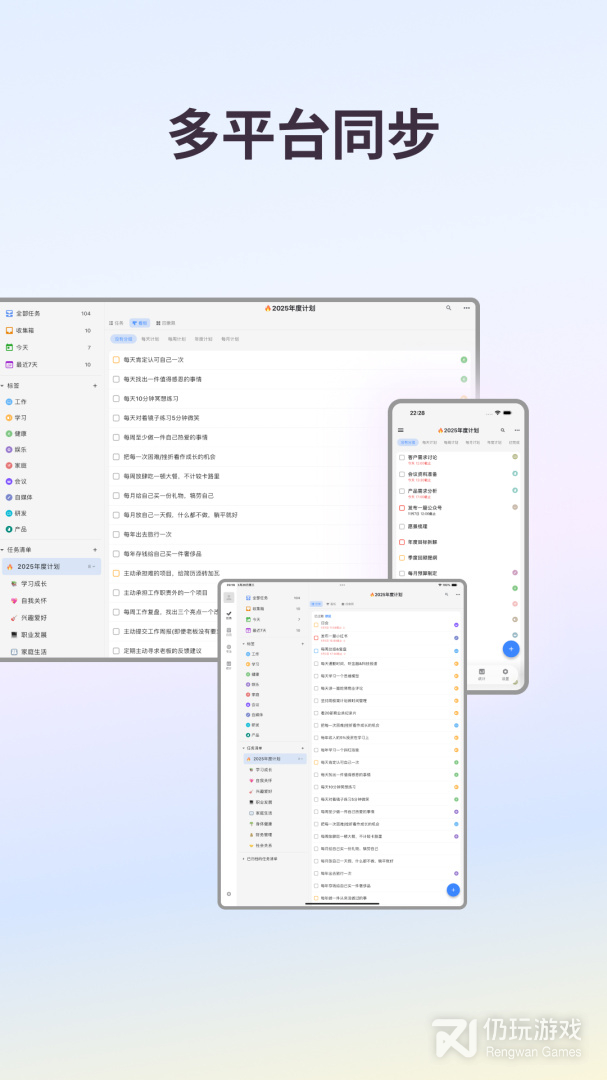The image size is (607, 1080).
Task: Tap the search icon on phone header
Action: [503, 430]
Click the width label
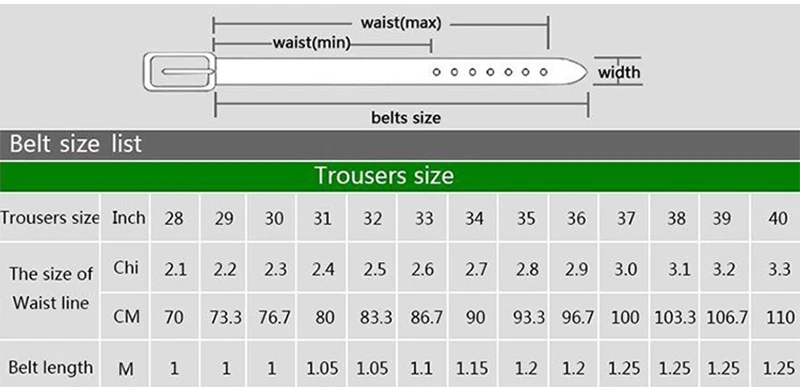The image size is (800, 387). [x=619, y=72]
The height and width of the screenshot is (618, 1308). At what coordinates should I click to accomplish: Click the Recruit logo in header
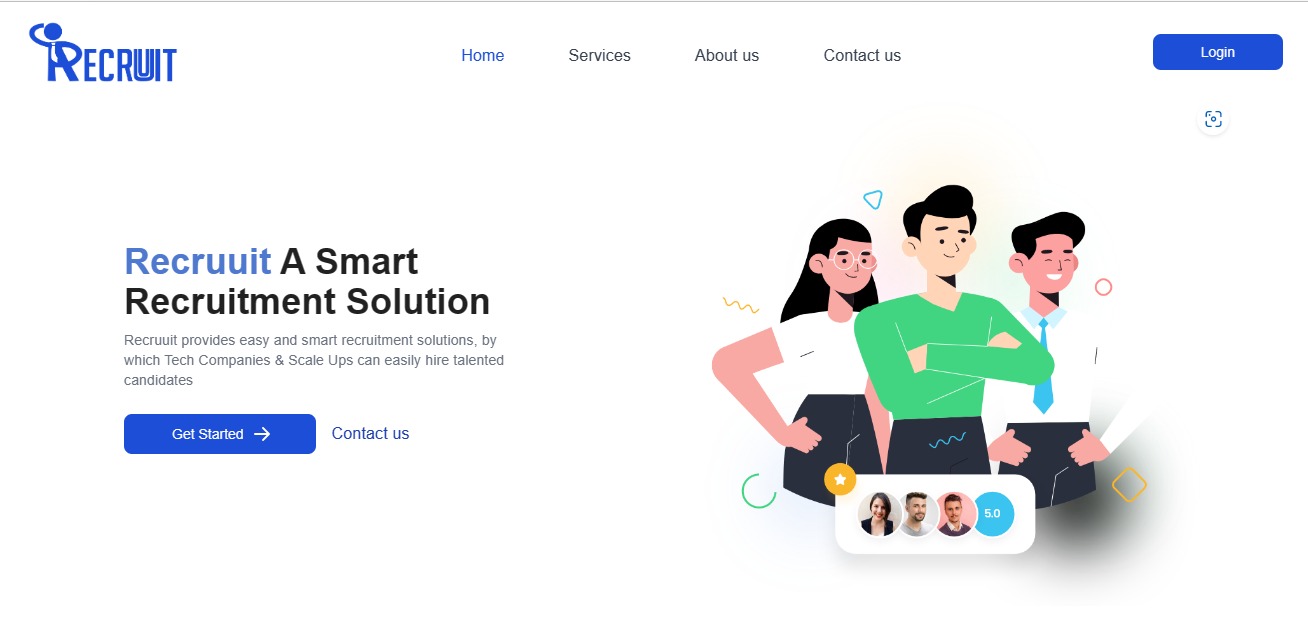pyautogui.click(x=103, y=52)
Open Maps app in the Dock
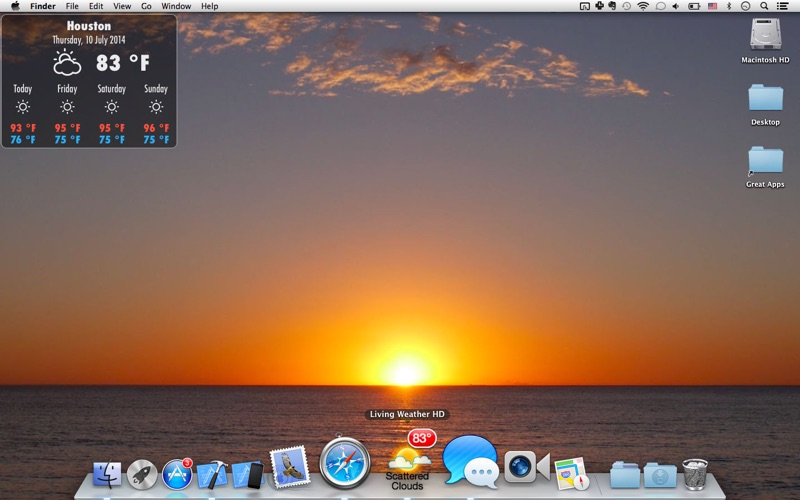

What the exercise asks
Leave the pictures out, and copy exactly each line from the one containing "Click the width label" through the final line of the data.

Response below
Click the width label
The image size is (800, 387). [x=619, y=72]
The height and width of the screenshot is (618, 1308). At what coordinates should I click to accomplish: Click the Recruit logo in header
pyautogui.click(x=103, y=52)
Open Maps app in the Dock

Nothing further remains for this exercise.